最近では、ネットで出会った顔も知らないメル友をもつ人が増えています。リアルな友達を数多く持っている人でも、メル友は絶対に必要という人がいます。では、なぜメル友という存在が求められるのでしょうか?それは、メル友のもつ特徴のためかもしれません。
メル友掲示板でのやり取りはすべてメールで行われます。もちろん電話番号を交換すればすぐに電話でも話せるはずなのに、頑ななまでにメールでやり取りすることが多いようです。それは、顔の見えないメル友が、ある種のバーチャルな存在として位置づけられ、本音を話せるカウンセラーのような役割を持つためかもしれません。
実生活では大人になるにつれ、どんなに仲の良い友人でもすべて本音で付き合うのは難しくなります。特に最近は「空気が読めない」と思われることを恐れるあまり、みな周囲の様子をうかがいながら、当たり障りのないことだけを話す傾向にあります。言いたいことがあるのに言えないという苦しさを誰しも我慢している状態です。そのストレスを発散するために、本音を話すことのできるメル友を必要としているのではないでしょうか。

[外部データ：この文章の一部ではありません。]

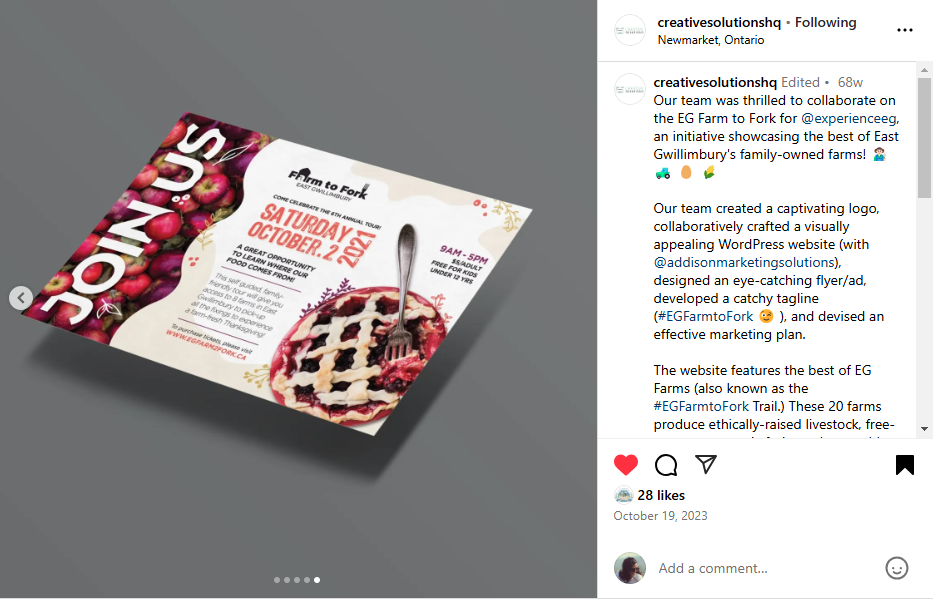Viewport: 933px width, 600px height.
Task: Go to previous carousel image arrow
Action: 21,298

メル友とは現実的な利害関係がないため、「非常識だ」と思われるような本音を語ることもできます。また、やり取りの中でお互いに気まずくなってしまったら、その関係を簡単に解消することができます。
通常のコミュニケーションではマイナスとされる希薄な関係性が、この場合は効果を発揮しているといえるでしょう。
もしかしたら、メル友の存在がリアルな友人よりも大きくなっているという人もいるかもしれません。